Patient feedback surveys provide important insight into patient outcomes, satisfaction, and perioperative needs. Recent critiques have questioned provider-initiated surveys and their capacity to accurately gauge patient perspectives due to intrinsic biases created by question framing. In this study, the authors sought to evaluate provider-independent, patient-controlled social media Instagram posts in order to better understand the patient experience following scoliosis correction surgery.
Twitter and Instagram were queried for posts with two tagged indicators, #scoliosissurgery or @scoliosissurgery, resulting in no relevant Twitter posts and 25,000 Instagram posts. Of the initial search, 24,500 Instagram posts that did not directly involve the patient’s own experience were eliminated. Posts were analyzed and coded for the following criteria: the gender of the patient, preoperative or postoperative timing discussed in the post, and classified themes related to the patient’s experiences with scoliosis correction surgery.
Females made 87.6% of the Instagram posts about their experience following scoliosis correction surgery. The initial postoperative stage of surgery was mentioned in 7.6% of Instagram posts. The most common theme on Instagram involved offering or seeking online support from other patients, which constituted 85.2% of all posts. Other common themes included concern about the surgical scar (31.8%), discussing the results of treatment (28.8%), and relief regarding results (21.2%).
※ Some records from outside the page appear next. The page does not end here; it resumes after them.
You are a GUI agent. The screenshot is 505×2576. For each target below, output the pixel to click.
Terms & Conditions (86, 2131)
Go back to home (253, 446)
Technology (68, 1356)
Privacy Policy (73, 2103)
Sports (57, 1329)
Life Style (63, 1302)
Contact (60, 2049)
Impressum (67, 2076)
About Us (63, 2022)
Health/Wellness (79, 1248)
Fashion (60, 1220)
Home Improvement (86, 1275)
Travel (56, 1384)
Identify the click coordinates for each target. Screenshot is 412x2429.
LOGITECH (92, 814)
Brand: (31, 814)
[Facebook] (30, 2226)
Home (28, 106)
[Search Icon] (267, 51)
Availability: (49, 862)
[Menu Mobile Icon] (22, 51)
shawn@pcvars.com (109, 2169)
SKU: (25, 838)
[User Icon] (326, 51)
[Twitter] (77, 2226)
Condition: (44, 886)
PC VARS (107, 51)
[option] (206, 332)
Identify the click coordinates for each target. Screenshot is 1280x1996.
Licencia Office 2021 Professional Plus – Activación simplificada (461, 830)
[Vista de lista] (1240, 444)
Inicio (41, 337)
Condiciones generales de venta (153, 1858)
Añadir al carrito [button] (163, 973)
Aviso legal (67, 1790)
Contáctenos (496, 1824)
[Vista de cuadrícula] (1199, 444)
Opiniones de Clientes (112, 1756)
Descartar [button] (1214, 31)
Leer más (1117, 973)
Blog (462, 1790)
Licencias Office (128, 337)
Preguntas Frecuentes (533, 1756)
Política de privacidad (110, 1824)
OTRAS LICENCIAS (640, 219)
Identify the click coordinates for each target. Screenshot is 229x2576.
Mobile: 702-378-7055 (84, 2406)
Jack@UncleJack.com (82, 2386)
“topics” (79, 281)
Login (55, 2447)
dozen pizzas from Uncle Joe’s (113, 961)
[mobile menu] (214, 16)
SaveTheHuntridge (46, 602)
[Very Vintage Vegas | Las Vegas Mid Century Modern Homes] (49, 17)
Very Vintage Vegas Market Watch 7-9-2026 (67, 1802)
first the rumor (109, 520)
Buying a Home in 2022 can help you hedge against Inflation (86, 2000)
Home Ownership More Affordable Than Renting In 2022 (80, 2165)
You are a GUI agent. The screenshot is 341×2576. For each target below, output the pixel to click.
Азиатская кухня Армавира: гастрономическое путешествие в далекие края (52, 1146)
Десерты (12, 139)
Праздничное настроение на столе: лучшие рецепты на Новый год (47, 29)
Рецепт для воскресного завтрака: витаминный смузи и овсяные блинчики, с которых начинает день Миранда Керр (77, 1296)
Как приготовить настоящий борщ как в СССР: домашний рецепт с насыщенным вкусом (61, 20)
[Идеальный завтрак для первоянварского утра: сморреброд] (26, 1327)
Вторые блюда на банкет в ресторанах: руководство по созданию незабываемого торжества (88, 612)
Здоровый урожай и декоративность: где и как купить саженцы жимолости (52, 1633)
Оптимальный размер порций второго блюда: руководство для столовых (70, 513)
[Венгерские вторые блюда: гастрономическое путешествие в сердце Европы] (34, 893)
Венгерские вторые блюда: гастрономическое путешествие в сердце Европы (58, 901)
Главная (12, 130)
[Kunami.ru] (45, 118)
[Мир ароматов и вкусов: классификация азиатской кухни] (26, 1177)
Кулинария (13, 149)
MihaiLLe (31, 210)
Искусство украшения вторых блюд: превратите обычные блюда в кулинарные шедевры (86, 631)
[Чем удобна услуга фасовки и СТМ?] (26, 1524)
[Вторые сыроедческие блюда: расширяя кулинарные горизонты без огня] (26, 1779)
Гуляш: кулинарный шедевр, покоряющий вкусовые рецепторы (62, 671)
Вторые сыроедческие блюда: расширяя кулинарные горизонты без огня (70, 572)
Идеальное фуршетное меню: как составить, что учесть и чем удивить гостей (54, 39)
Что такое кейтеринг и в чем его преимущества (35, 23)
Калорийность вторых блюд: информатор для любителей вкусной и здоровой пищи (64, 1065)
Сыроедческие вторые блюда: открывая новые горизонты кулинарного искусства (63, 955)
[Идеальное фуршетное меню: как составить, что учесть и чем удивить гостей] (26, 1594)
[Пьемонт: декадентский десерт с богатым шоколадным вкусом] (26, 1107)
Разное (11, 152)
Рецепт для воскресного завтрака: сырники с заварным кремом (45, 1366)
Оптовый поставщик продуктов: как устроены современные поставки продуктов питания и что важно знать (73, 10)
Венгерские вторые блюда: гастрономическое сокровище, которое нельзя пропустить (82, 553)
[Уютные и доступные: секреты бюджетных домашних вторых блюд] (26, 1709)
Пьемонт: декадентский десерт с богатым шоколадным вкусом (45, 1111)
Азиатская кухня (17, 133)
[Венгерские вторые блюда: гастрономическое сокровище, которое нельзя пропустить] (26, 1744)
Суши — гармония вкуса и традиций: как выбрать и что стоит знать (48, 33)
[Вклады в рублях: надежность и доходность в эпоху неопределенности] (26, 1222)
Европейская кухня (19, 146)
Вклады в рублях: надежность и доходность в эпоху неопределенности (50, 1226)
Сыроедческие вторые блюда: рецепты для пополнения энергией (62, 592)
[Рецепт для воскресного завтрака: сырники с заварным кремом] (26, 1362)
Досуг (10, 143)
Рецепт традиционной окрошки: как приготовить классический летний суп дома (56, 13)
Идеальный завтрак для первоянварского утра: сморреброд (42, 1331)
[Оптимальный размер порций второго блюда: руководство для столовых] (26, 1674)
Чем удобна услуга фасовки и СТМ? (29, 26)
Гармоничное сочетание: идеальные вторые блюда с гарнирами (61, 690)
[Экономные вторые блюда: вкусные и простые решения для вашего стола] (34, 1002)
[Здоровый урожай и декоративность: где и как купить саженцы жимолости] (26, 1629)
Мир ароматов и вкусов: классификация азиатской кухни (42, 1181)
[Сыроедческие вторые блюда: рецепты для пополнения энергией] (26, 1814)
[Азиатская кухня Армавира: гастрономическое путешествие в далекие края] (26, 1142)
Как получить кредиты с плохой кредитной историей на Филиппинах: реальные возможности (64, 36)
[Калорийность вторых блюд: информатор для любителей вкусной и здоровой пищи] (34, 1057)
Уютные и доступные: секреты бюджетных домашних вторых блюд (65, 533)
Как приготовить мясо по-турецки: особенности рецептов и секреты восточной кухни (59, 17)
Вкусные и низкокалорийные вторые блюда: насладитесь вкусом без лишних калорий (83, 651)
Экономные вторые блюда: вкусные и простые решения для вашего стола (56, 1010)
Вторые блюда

Social media provided a platform to analyze unprompted feedback from patients. Patients were most concerned with their scoliosis correction surgery in the period of time 2 weeks or more after surgery. Themes that were most commonly found on Instagram posts were offering or seeking online support from other patients and concern about the surgical scar. Patient-controlled social media platforms, like Instagram, may provide a useful mechanism for healthcare providers to understand the patient experience following scoliosis correction surgery. Such platforms may help in evaluating postoperative satisfaction and improving postoperative quality of care.